John to Andre:
I thought about this some more Andre, and I can see Struggle, like a
fish struggling to make it out of the sea an onto the land. There is
constant struggling and striving between the levels.
Andre:
Hi John. Well...in view of what you are saying further in your post I
don't want to press the point too hard but the fish (or whatever it was)
is in competition with all the 'above water elements' resulting in the
change of gills to lungs and whatever (I am not a biologist by any
means) requiring a profound redevelopment and adaptation of its organic
patterns and the invention of new ones to assist in the process of
survival. The struggle you seem to be referring to above seems like one
that takes physical effort which can be exhausting and that will
certainly be part of the adaptive process of working out what's best
i.e. which will ensure the survival of the species. But struggle or as I
maintain, competition (both apply) isn't confined to (in)organic
patterns of value.
John:
But competition has a different connotation - of an equal opponent.
Andre:
I'm not sure what you are getting at here John. An 'equal opponent'?
Remember we are talking about patterns of value here. It has little to
do with size or numbers or weight i.e.(in)organic patterns.
John:
An idea may struggle for popular acceptance but it does not compete with
society or social patterns.
Andre:
Here we go again. Popular acceptance as distinct from social patterns?
Take the idea of human rights (as an example)...does that not compete?
This universal idea does not compete with parochial/national social
interests?? Come on John. The news/media is full of it. Remember, as an
example, that the Children's Bill of Rights has not been signed by the
US of A, for 'economic' reasons.
Remember Martin Luther King (civil rights for
blacks/minorities...everyone)? Remember Lincoln (Abolition of Slavery)?
There was no struggle? No competition?
The beauty of high quality intellectual patterns of value is that they
are universally applicable. That makes them high quality
patterns...applicable everywhere and for everyone at any time. And what
makes them universally applicable?

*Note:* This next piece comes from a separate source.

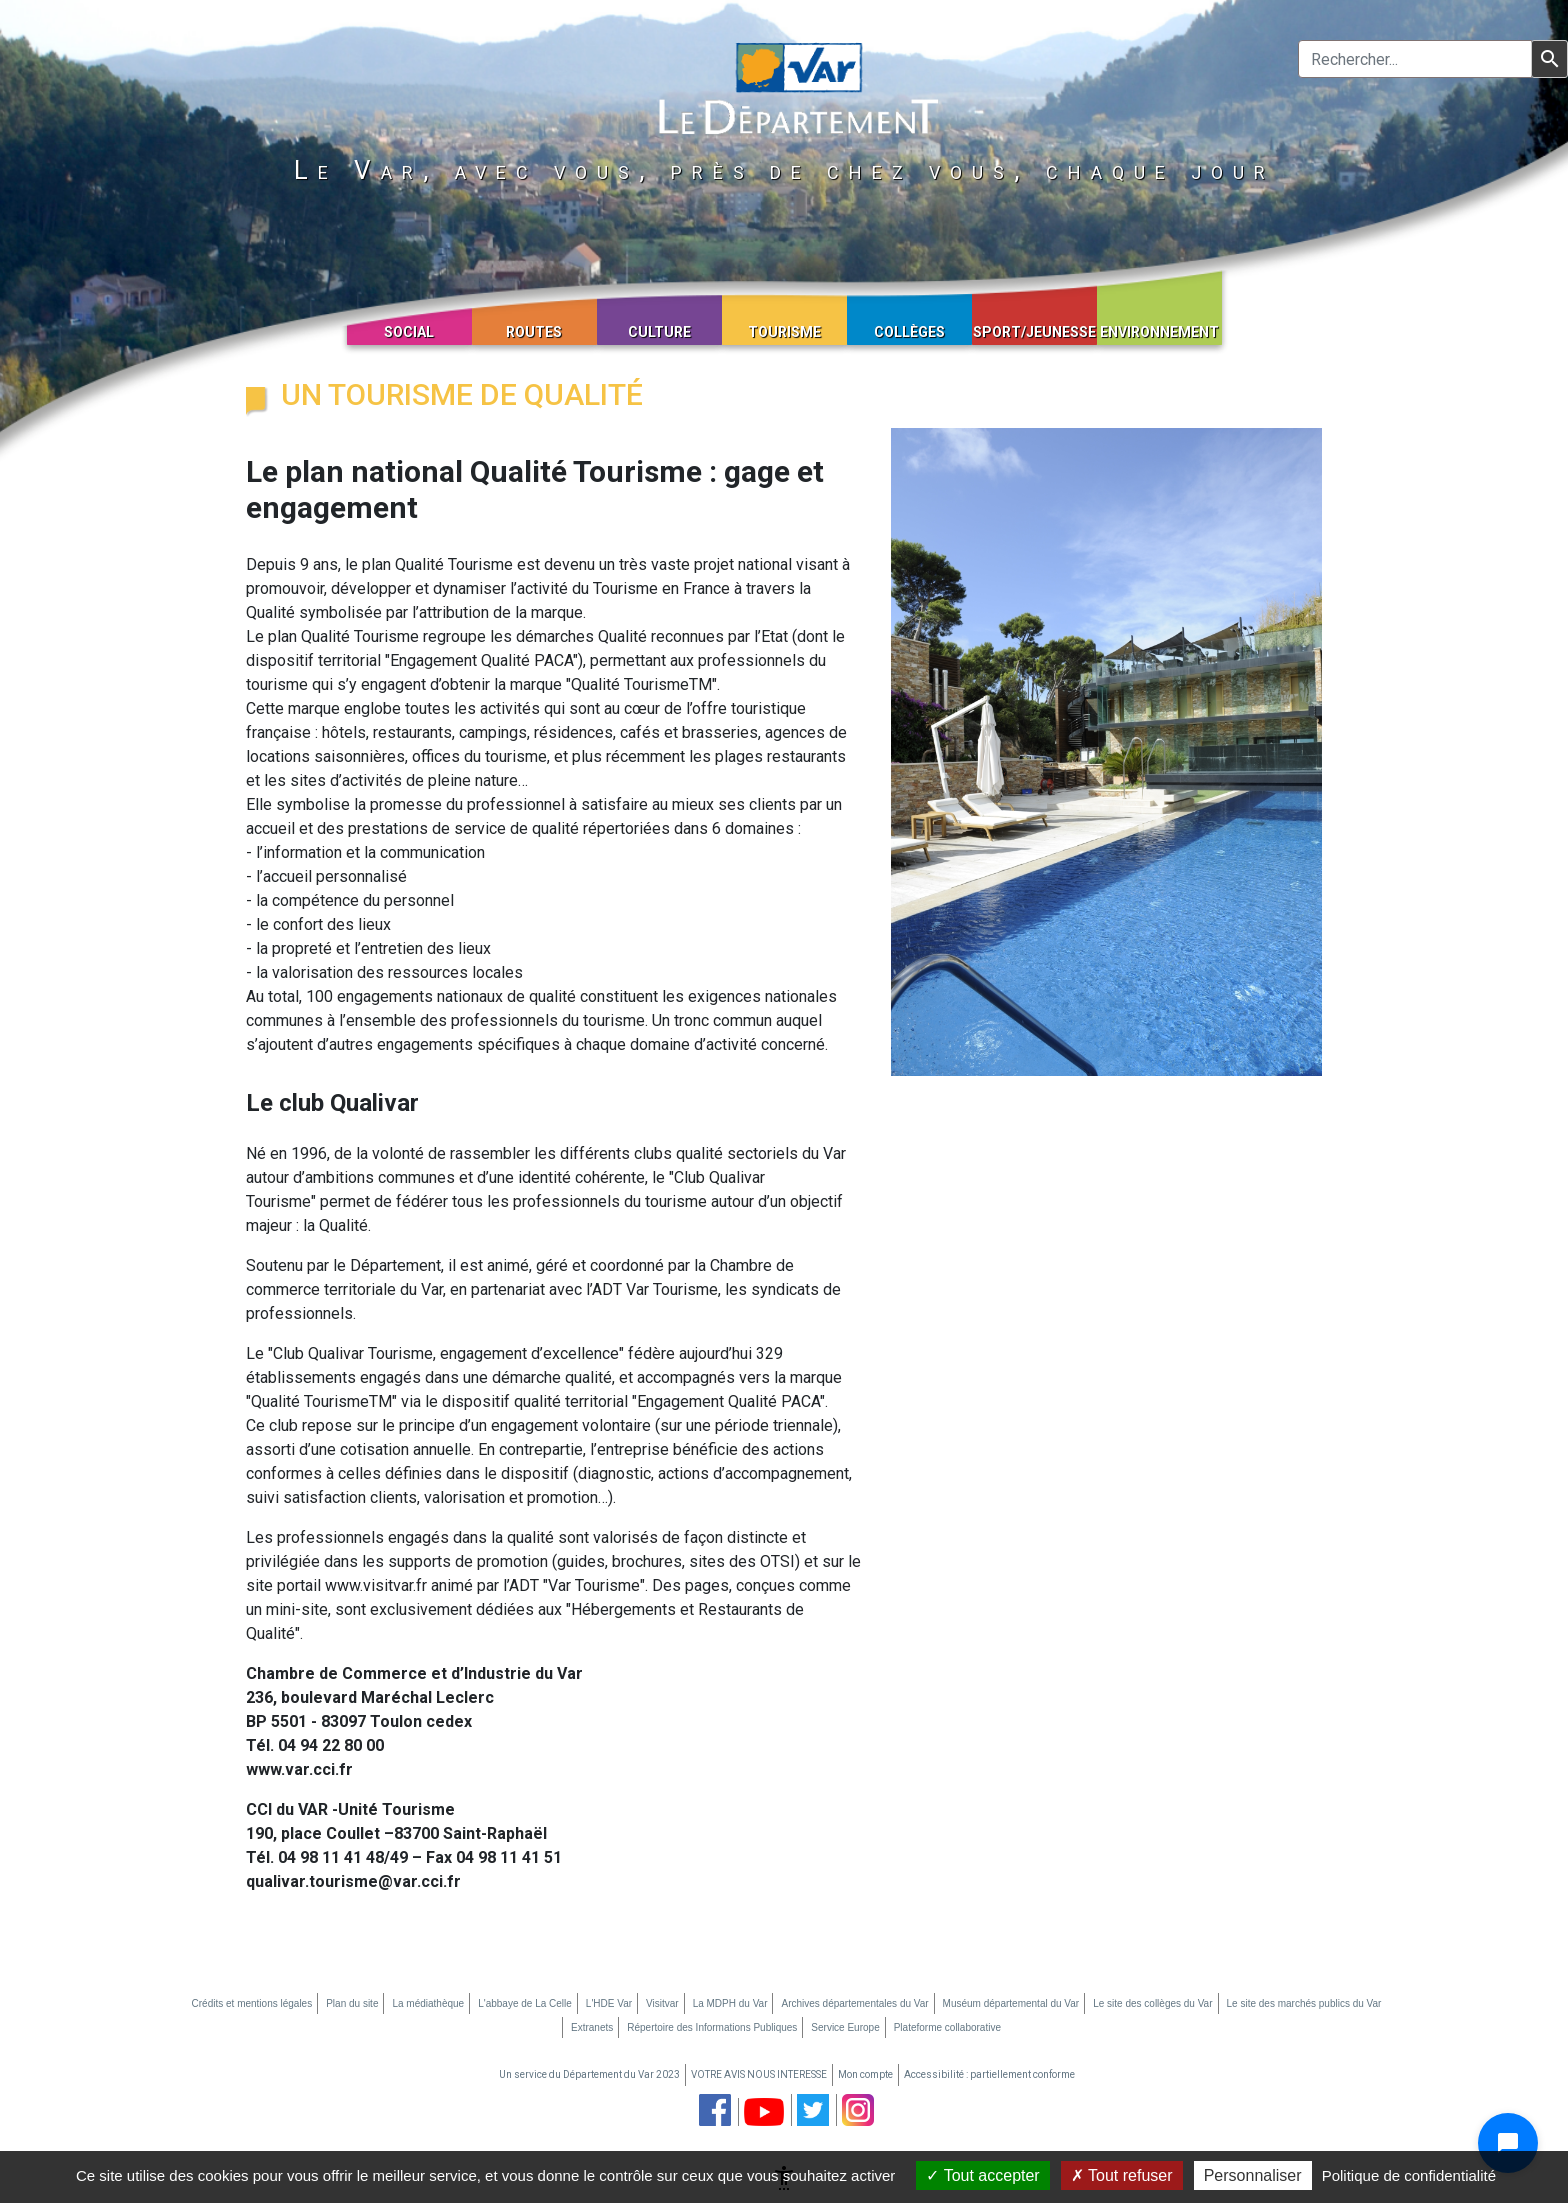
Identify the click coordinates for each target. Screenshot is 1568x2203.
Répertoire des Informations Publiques (712, 2027)
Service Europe (845, 2027)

Because they are the highest
intellectual quality representation/ manifestation of what is Good.
However, this creates a problem for societies (and social patterns) that
are (typically) dominated by national/parochial social patterns. And
which society isn't? Each society has it's defining features...its
defining values which it feels it needs to protect. Otherwise it
wouldn't exist or deserve the status of separate 'country'. There must
be a boundary (SOM all the way).
And when something (intellectually) universally applicable comes along
there is going to be competition with those social values because it is
seen as a threat. A threat to one's identity, sovereignty, character...
you name it...all the social and psychological values you can think of.
John:
Perhaps that's a bit semantically esoteric, but it seems important to me.
Andre:
I appreciate that John and I think I have addressed that. Please
remember we are talking about values.